Elle était très mignonne. Elle portait un bonnet rose à volants et une robe de Nylon, rose aussi, et sur la toile étaient joliment dessinés deux petits yeux ronds adorables, bordés de longs cils.
Robin Foster, son voisin de table, en fit une crise de jalousie.
«Pourquoi elle a des yeux, la tienne? La mienne, c'est juste un sac sans rien. Tu ne veux pas qu'on échange?»
Simon serra son bébé de farine contre lui.
«Non, c'est la mienne. T'as qu'à lui en faire, des yeux.
— Et la tienne elle est habillée, en plus!»
Il se tourna pour crier à M.Canson, qui finissait juste de distribuer les sac de farine:
«Monsieur, Monsieur, la poupée de Simon, elle a une robe et un bonnet et des yeux et tout ça. Et la mienne, elle n'a rien. C'est pas juste.
— Si tous les parents renvoyaient les enfants à qui ils manquent quelque chose, répliqua M.Canson, vous ne seriez pas très nombreux dans cette classe. Asseyez-vous et taisez-vous.»

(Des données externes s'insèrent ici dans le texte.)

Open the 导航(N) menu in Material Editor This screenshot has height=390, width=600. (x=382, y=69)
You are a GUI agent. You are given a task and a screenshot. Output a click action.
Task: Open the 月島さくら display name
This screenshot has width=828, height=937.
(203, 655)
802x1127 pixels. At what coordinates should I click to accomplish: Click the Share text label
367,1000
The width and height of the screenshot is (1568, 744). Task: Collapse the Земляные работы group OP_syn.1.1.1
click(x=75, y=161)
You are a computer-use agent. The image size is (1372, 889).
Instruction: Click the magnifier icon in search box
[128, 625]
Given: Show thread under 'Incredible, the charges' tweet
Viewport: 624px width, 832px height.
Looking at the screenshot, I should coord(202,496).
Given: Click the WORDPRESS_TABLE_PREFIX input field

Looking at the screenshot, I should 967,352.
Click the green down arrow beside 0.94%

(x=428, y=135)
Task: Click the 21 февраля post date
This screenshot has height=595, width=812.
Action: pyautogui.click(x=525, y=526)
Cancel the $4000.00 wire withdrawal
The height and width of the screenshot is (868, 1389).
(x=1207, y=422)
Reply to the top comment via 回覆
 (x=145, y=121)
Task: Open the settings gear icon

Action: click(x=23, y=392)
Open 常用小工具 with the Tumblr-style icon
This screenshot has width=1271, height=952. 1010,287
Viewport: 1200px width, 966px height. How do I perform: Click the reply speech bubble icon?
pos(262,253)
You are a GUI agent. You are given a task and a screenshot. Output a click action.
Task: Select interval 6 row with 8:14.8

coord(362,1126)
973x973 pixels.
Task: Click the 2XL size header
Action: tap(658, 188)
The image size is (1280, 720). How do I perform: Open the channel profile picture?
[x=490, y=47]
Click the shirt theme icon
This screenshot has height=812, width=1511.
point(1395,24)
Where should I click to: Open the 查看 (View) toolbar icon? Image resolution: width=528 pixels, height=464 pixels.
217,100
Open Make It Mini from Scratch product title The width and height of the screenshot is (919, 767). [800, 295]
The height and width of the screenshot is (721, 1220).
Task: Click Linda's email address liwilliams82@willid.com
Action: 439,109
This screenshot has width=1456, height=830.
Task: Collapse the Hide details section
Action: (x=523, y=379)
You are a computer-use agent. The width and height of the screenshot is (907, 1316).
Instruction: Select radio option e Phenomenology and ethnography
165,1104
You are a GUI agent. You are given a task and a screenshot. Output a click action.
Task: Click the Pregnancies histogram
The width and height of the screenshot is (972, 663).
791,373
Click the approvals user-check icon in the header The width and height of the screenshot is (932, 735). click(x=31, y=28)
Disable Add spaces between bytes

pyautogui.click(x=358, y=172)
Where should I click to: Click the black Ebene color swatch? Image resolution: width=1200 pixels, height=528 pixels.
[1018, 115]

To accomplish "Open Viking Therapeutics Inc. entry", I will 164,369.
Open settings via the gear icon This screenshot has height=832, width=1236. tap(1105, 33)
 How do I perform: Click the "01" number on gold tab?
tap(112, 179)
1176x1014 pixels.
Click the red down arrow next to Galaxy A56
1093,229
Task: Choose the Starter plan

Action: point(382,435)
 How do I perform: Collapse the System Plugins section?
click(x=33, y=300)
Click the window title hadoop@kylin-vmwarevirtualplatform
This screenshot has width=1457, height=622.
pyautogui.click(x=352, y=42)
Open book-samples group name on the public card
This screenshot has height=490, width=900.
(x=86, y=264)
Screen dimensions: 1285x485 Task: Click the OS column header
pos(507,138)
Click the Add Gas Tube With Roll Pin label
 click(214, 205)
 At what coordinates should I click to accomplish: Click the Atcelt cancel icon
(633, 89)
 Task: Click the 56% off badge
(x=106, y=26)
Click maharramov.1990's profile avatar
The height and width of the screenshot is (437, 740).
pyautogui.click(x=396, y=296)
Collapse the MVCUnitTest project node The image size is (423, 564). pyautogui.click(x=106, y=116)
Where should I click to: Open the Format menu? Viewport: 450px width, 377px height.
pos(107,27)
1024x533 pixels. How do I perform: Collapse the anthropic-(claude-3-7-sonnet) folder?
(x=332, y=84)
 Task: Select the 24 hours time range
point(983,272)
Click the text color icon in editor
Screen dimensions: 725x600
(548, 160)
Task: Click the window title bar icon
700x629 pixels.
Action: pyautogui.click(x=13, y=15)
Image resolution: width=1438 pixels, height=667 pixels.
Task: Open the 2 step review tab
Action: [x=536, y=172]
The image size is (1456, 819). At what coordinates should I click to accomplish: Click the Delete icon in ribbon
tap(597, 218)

Il se hissa et s'assit sur le bureau, puis commença à lire les règles pour cette expérience.

Bébés de farine
1. Les bébés de farine doivent être gardés propres et tenus au sec. Toutes les taches, les fuites, les effilochures seront sanctionnées.
2. Les bébés de farine passeront deux fois par semaine à la pesée: une perte de poids peut être la preuve de négligence ou de mauvais traitement; un gain de poids peut indiquer que le bébé est rester dans un endroit humide ou a subi des modification illicite.
3. Aucun bébé de farine ne doit être laissé sans surveillance un seul instant, ni le jour, ni la nuit. Si vous devez absolument vous en éloigner, même pour quelques minutes, confiez-le à un baby-sitter sérieux.
4. Chaque élève devra tenir un Journal de Bébé où il écrira chaque jour un compte rendu de trois phrases complètes au moins et de cinq pages au plus.
5. Certaines personnes (dont l'identité ne sera révélée qu'à la fin de l'expérience) auront pour tâche de vérifier que les bébés sont bien soignés et les règles ci-dessus observées. Ces personnes peuvent être des parents, d'autres élèves, des membres du corps enseignant ou des personnes de l'extérieur.

Il leva les yeux.
«Voilà.»
C'était la première fois de sa vie qu'il voyait une classe réduite au silence absolu. Spectacle intéressant. Coup de chapeau au professeur Feltham et ses matheux. Ils avaient des pouvoirs surnaturels. Il y en avait qui entraient et sortaient de la salle des professeurs comme des zombies, qui portaient des pulls détricotés sans s'en apercevoir, qui devaient faire un effort de mémoire apparemment surhumain quand on leur demandait s'ils sucraient ou non leur thé. Mais ils étaient capables d'accomplir des prodiges. De faire des miracles. Avec leurs dons mystérieux, ils pouvaient réaliser l'inimaginable. Réduire la planète en miettes et la 4eC au silence.